Indeed, "Shincheonji" had not initially handed over to the health authorities its directory of members and lists of contacts. That delay cost "Shincheonji" dearly because all the Korean branches of that movement were closed (according to the media to be "sanitized").

On March 2, 2020 it was reported that the South Korean government had requested criminal proceedings against senior members of "Shincheonji". On that same day Lee Man-hee, the leader of the movement, in a dramatic speech on South Korean TV, was forced to publicly apologize, on his knees, for the delays in the delivery of the lists of members of his movement. Delay that according to Park Wen-soon, the Mayor of Seoul, caused the death of many people, because preventive measures would have saved many lives.

But fear and hostility towards "Shincheonji" is increasing not only in South Korea but also in other Asian countries. A website of the Singapore Government Agency (mha.gov.sg. 28/02/2020) raised the alarm not only about the real possibility that members of "Shincheonji" could transmit the contagion but also about the proselytizing activity that the movement would have carried out in that city-state. The same site went on to reveal, with curious thoughtfulness and concern, how the "Shincheonji", in the months leading up to the outbreak, had sought to register a company in Singapore under the name "Heavenly Culture, World Peace and Restoration of Light" (HWPL), and had incorporated a number of front companies (such as Spasie Pte Ltd.) and an enterprise called "Kings Ave", to: "Provide services, do corporate training and hold seminars for personal development, but which would actually be used to rent property to be used as a temple."

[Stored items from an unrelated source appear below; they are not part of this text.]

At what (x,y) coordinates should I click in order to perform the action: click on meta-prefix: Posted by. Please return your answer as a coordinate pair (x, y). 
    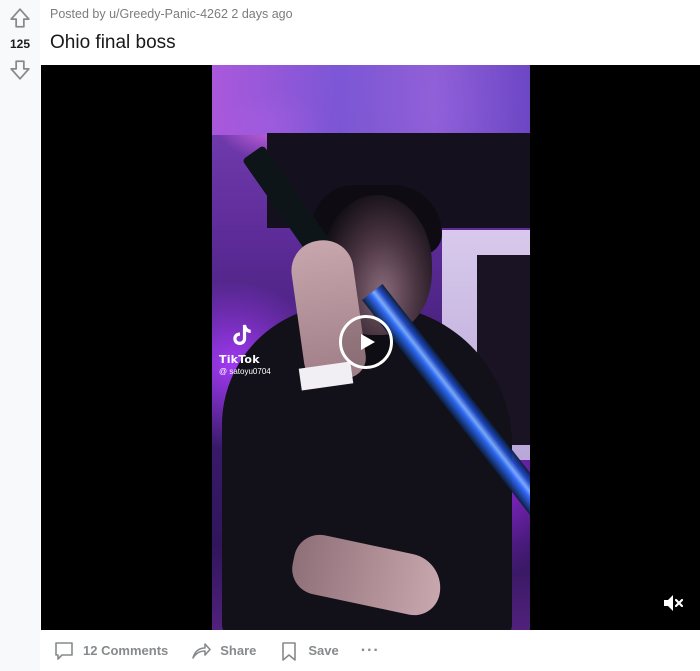
    Looking at the image, I should click on (78, 14).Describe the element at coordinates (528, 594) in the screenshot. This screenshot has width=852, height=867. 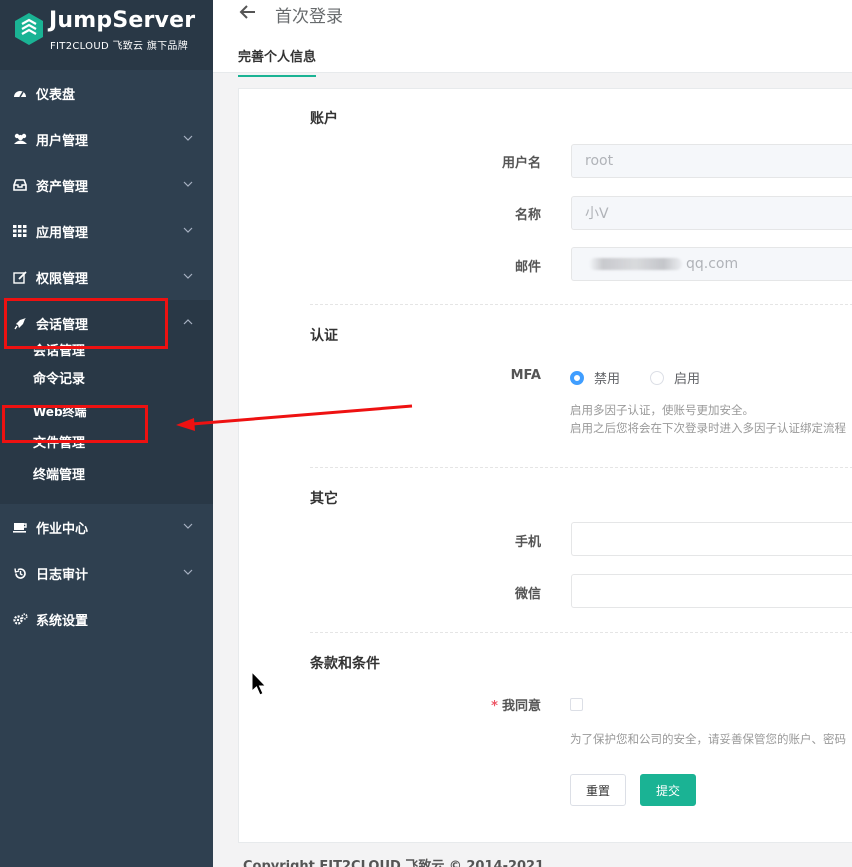
I see `wechat-label: 微信` at that location.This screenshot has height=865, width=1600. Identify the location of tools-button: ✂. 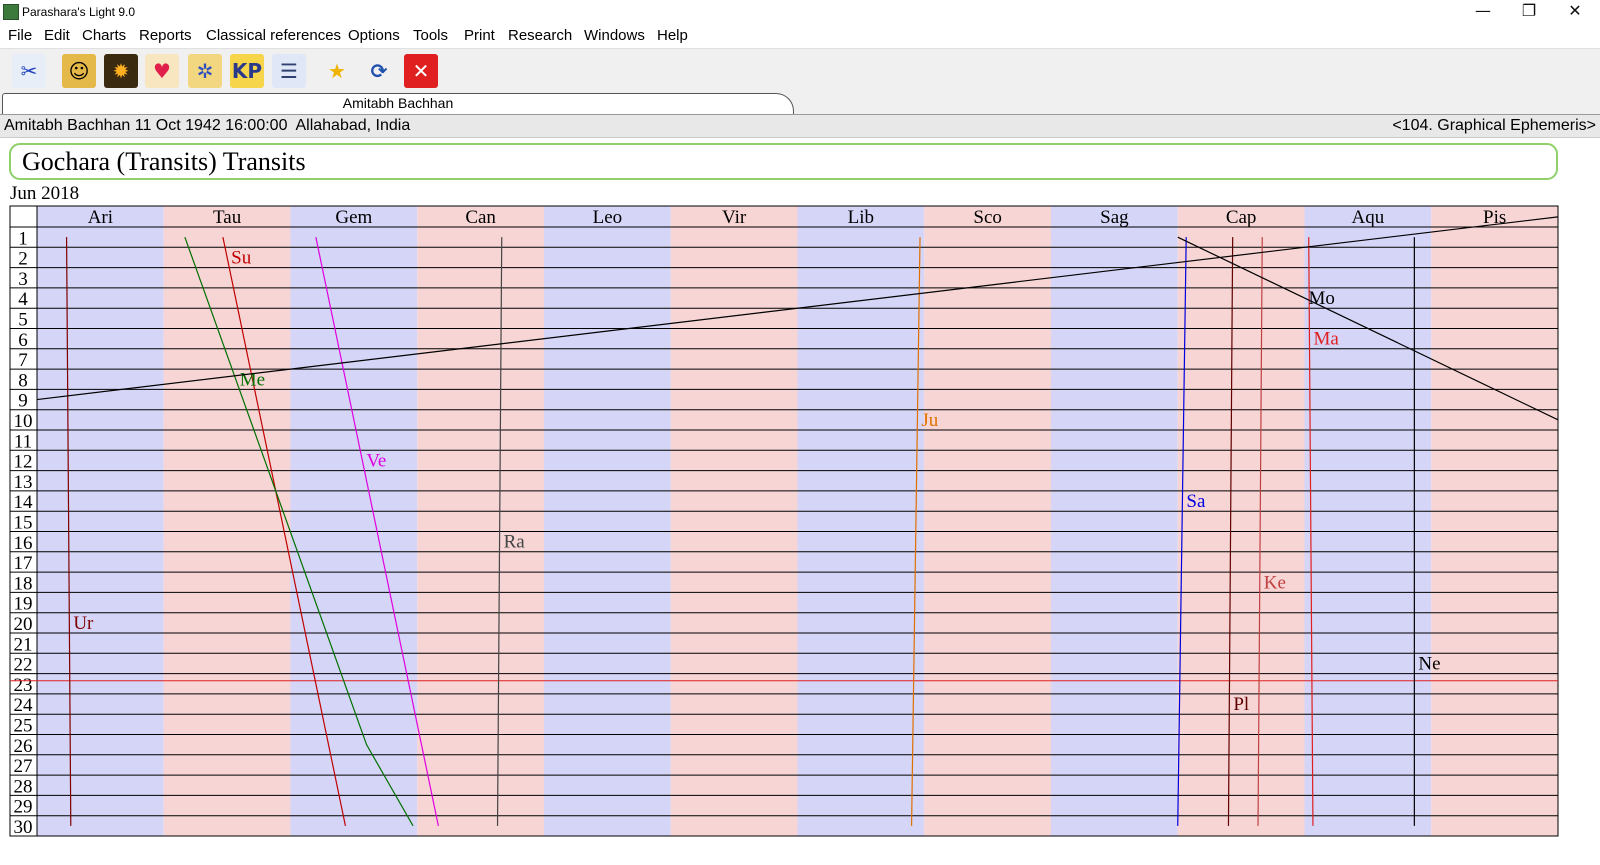
(29, 71).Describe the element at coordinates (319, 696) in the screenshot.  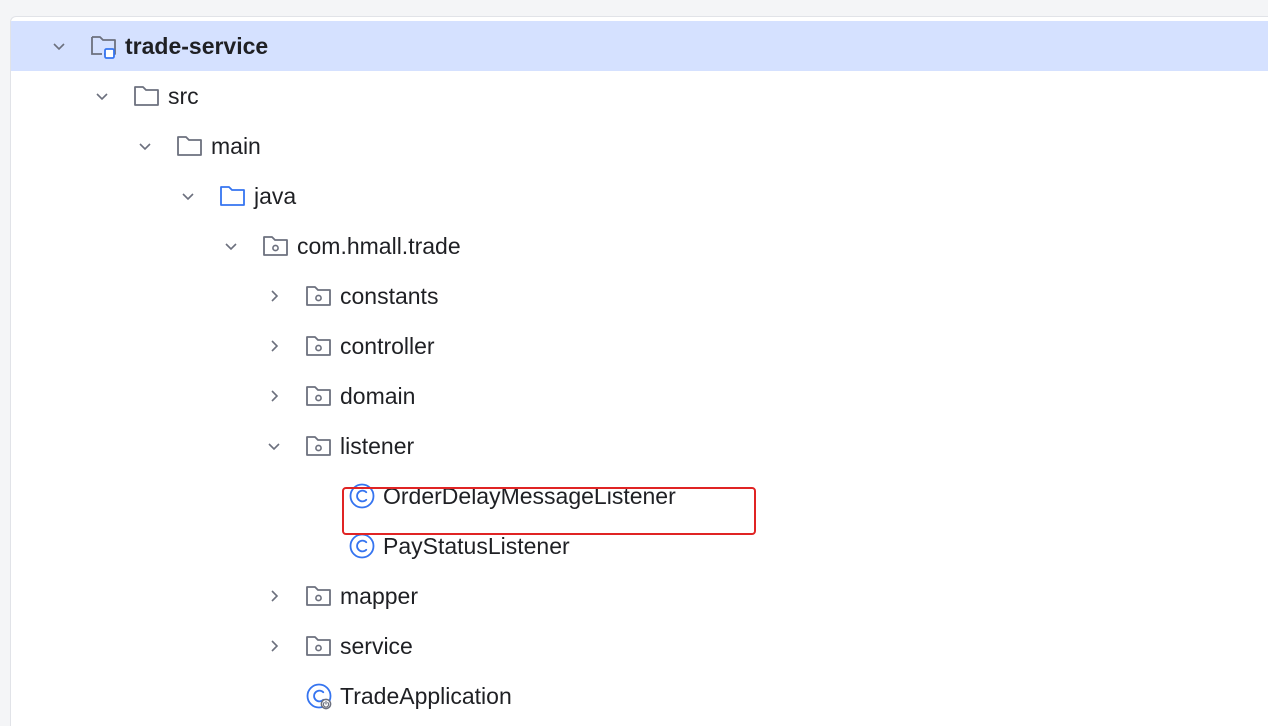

Immediately after the spread of the epidemic, the Singaporean government, on the basis of very rapid investigations, found that "the local chapter of Shincheonji had used deceptive means of proselytism in order to infiltrate other religious groups" and, after having blocked all activities of that movement, decided to act to ban its worship

What can I say? This is very strange in a city like Singapore that is open to religious movements of all traditions (with a few exceptions for the "Jehovah's Witnesses" who refuse to perform compulsory military service).

Article 15 of Singapore's Constitutional Charter guarantees everyone the right "to profess, practice and spread their religion", even if the Minister of the Interior, in the name of "maintaining religious harmony" throughout the country, can (through a law passed in 1990) issue restraining orders against those who incite hostility towards members of other religious groups, or for subversive activities or those linked to terrorism.

There are still many things to be clarified on the events of the persecution of the "Shincheonji" and FOB will talk about it again.